Splitting PDF with PyPDF2 in Lambda function


I'm probably doing something really stupid here but I've got the following Lambda function to split an uploaded PDF into individual pages. When I upload an 8-page PDF, it creates 8 identical copies of the original PDF.

I must be doing something stupid but am not sure what.. Help!

import boto3
from PyPDF2 import PdfReader, PdfWriter

s3 = boto3.client('s3')

def lambda_handler(event, context):
    # Retrieve the uploaded file details from the event
    bucket_name = event['Records'][0]['s3']['bucket']['name']
    file_key = event['Records'][0]['s3']['object']['key']
    file_name = file_key.split('/')[-1]  # Extract the original file name

    # Prepare the output directory path
    output_dir = 'PCP/temp/'  # Specify your desired output directory
    output_prefix = file_name.split('.')[0] + '-'  # Prefix for split file names

    # Download the uploaded file to temp storage
    temp_file_path = '/tmp/' + file_name
    s3.download_file(bucket_name, file_key, temp_file_path)

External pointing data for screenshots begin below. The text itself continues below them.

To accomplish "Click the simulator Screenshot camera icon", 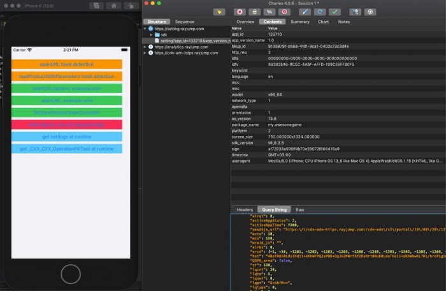I will tap(95, 5).
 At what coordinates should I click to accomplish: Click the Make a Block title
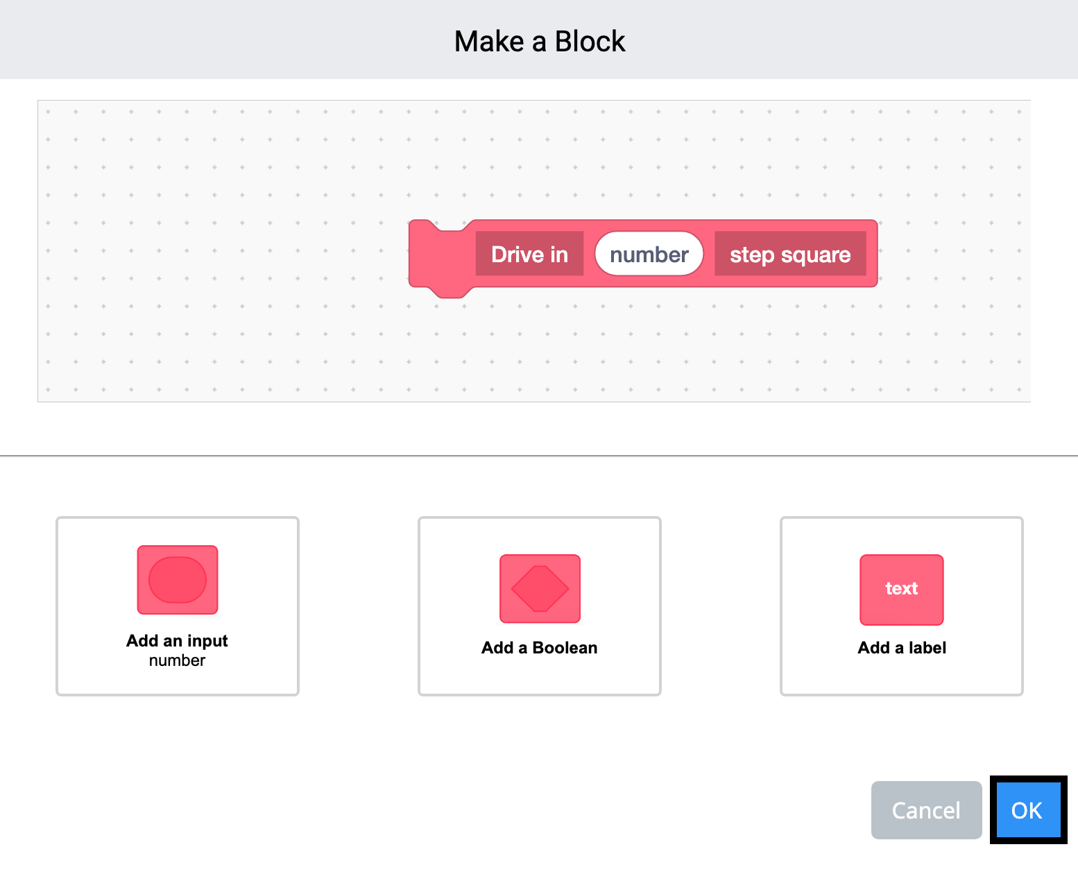pos(539,41)
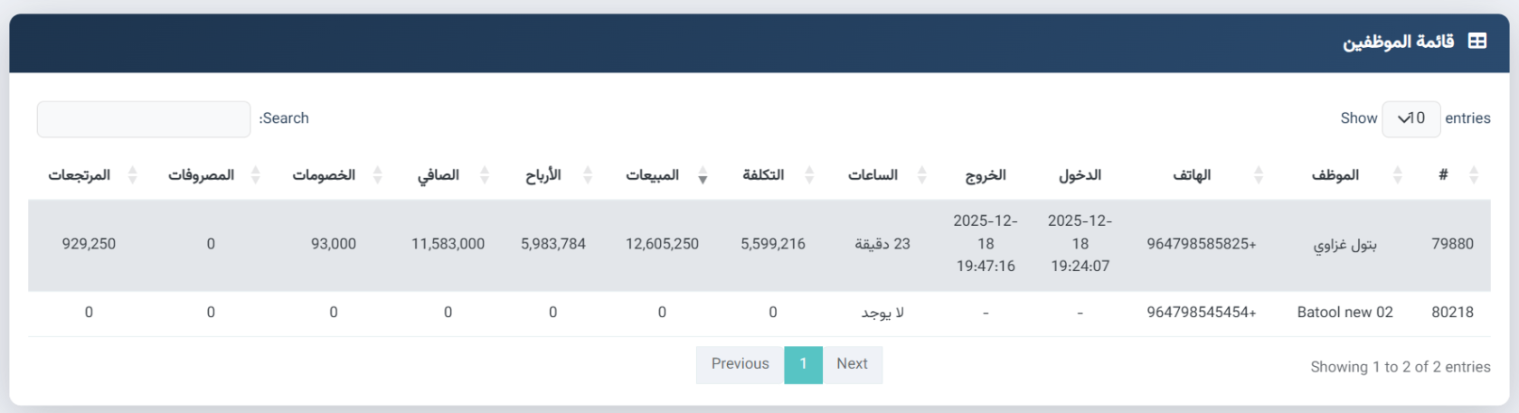Select the Batool new 02 row
This screenshot has width=1519, height=413.
pyautogui.click(x=760, y=313)
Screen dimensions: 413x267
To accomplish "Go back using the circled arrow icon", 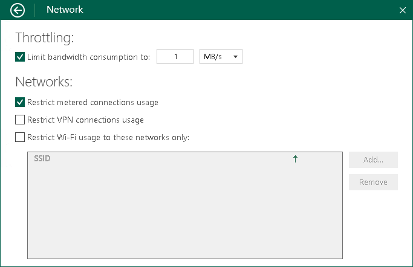I will click(18, 10).
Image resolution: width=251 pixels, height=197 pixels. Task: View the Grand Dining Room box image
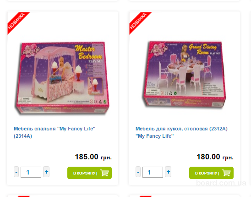[x=184, y=75]
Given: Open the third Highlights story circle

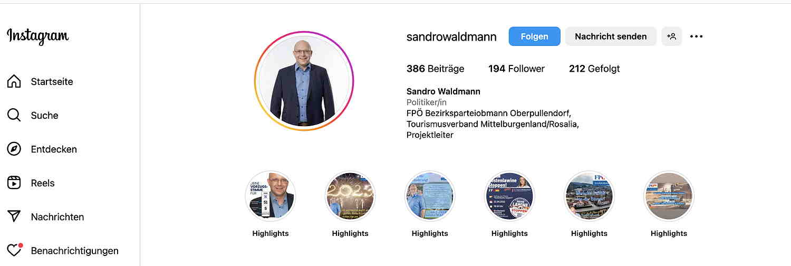Looking at the screenshot, I should tap(430, 196).
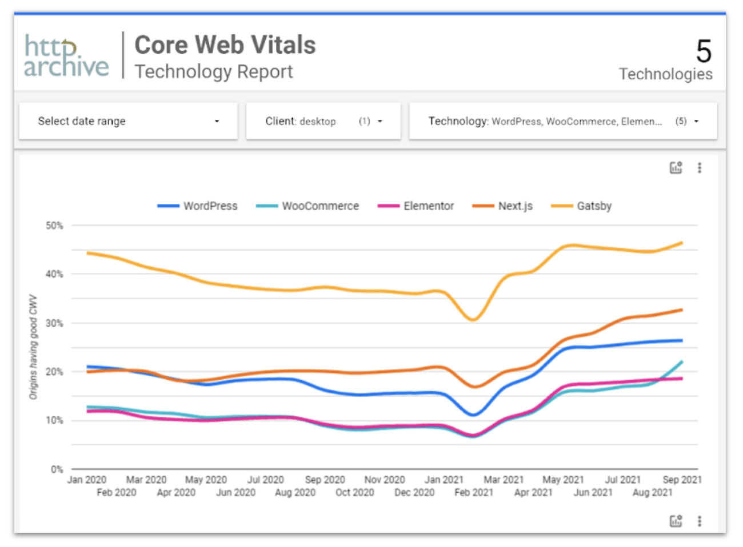The image size is (743, 547).
Task: Click the Technology Report subtitle
Action: [213, 72]

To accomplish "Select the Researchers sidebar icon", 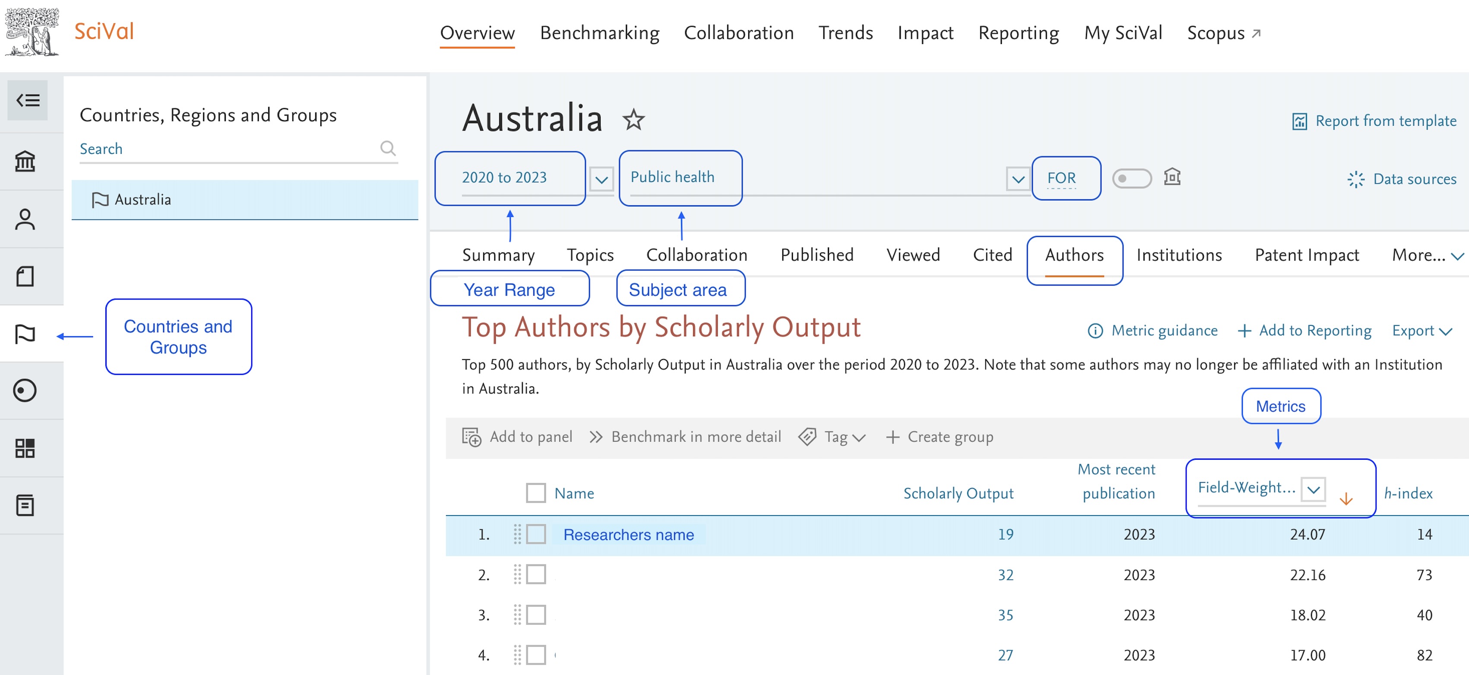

    # Read the uploaded PDF file
    pdf = PdfReader(temp_file_path)

    # Split the PDF into individual pages and save them
    for page_number in range(len(pdf.pages)):
        print (f"Page {page_number}")
        temp_output_path = f"/tmp/{output_prefix}{page_number + 1}.pdf"
        output_page_path = f"{output_dir}{output_prefix}{page_number + 1}.pdf"
        output_pdf = PdfWriter()
        output_pdf.add_page(pdf.pages[page_number])

        with open(temp_output_path, 'wb') as output_file:
            output_pdf.write(output_file)
        
        # Upload the split page to S3 bucket
        s3.upload_file(temp_file_path, bucket_name, output_page_path)

    return {
        'statusCode': 200,
        'body': 'PDF splitting completed successfully.'
    }

Solution

  • When you call s3.upload_file you are passing temp_file_path which references the original downloaded file rather than temp_output_path which is where you wrote the current page within the for loop.

    I recommend using more descriptive variable names to help avoid such issues that are easy to miss with similar, generic variable names. Consider re-naming temp_file_path to downloaded_pdf_path and temp_output_path to current_page_path.